Once the data has been read, restate all of it exactly.

----------

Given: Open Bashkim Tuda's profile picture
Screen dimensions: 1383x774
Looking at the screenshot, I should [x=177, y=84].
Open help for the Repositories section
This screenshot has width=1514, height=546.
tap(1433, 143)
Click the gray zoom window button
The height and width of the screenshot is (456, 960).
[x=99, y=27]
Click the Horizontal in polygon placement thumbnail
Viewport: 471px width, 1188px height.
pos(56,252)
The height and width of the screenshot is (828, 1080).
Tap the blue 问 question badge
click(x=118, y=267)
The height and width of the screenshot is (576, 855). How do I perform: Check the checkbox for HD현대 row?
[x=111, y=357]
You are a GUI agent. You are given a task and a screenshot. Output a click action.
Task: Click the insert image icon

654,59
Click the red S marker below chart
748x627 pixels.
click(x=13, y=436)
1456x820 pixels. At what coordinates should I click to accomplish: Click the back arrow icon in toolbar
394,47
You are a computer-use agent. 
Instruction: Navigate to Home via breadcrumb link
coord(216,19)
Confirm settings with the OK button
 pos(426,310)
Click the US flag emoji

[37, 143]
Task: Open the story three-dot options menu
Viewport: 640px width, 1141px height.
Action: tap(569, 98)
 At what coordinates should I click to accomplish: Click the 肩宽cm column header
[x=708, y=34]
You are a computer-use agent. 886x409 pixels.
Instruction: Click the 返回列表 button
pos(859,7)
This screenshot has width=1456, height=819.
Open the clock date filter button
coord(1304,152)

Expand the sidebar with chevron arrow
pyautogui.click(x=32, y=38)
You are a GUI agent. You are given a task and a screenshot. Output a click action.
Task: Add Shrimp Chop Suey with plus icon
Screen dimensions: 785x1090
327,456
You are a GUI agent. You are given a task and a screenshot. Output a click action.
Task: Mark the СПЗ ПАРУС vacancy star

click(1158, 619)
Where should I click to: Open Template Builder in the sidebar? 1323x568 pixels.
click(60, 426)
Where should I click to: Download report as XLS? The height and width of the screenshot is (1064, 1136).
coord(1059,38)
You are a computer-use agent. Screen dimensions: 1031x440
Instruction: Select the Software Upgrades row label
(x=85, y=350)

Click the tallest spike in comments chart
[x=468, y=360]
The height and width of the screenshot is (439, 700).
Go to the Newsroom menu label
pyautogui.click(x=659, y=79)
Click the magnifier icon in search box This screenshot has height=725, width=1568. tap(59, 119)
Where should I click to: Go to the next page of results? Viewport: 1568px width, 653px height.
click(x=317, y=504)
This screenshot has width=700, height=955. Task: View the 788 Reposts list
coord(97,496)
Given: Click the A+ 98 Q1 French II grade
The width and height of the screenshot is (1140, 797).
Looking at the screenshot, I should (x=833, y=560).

----------

**SOLVED PROBLEM**
Given: Open Bashkim Tuda's profile picture
Screen dimensions: 1383x774
Looking at the screenshot, I should [x=177, y=84].
Open help for the Repositories section
This screenshot has width=1514, height=546.
tap(1433, 143)
Click the gray zoom window button
The height and width of the screenshot is (456, 960).
[x=99, y=27]
Click the Horizontal in polygon placement thumbnail
Viewport: 471px width, 1188px height.
pos(56,252)
The height and width of the screenshot is (828, 1080).
Tap the blue 问 question badge
click(x=118, y=267)
The height and width of the screenshot is (576, 855). How do I perform: Check the checkbox for HD현대 row?
[x=111, y=357]
You are a GUI agent. You are given a task and a screenshot. Output a click action.
Task: Click the insert image icon

654,59
Click the red S marker below chart
748x627 pixels.
click(x=13, y=436)
1456x820 pixels. At what coordinates should I click to accomplish: Click the back arrow icon in toolbar
394,47
You are a computer-use agent. 
Instruction: Navigate to Home via breadcrumb link
coord(216,19)
Confirm settings with the OK button
 pos(426,310)
Click the US flag emoji

[37, 143]
Task: Open the story three-dot options menu
Viewport: 640px width, 1141px height.
Action: tap(569, 98)
 At what coordinates should I click to accomplish: Click the 肩宽cm column header
[x=708, y=34]
You are a computer-use agent. 886x409 pixels.
Instruction: Click the 返回列表 button
pos(859,7)
This screenshot has width=1456, height=819.
Open the clock date filter button
coord(1304,152)

Expand the sidebar with chevron arrow
pyautogui.click(x=32, y=38)
You are a GUI agent. You are given a task and a screenshot. Output a click action.
Task: Add Shrimp Chop Suey with plus icon
Screen dimensions: 785x1090
327,456
You are a GUI agent. You are given a task and a screenshot. Output a click action.
Task: Mark the СПЗ ПАРУС vacancy star

click(1158, 619)
Where should I click to: Open Template Builder in the sidebar? 1323x568 pixels.
click(60, 426)
Where should I click to: Download report as XLS? The height and width of the screenshot is (1064, 1136).
coord(1059,38)
You are a computer-use agent. Screen dimensions: 1031x440
Instruction: Select the Software Upgrades row label
(x=85, y=350)

Click the tallest spike in comments chart
[x=468, y=360]
The height and width of the screenshot is (439, 700).
Go to the Newsroom menu label
pyautogui.click(x=659, y=79)
Click the magnifier icon in search box This screenshot has height=725, width=1568. tap(59, 119)
Where should I click to: Go to the next page of results? Viewport: 1568px width, 653px height.
click(x=317, y=504)
This screenshot has width=700, height=955. Task: View the 788 Reposts list
coord(97,496)
Given: Click the A+ 98 Q1 French II grade
The width and height of the screenshot is (1140, 797).
Looking at the screenshot, I should (x=833, y=560).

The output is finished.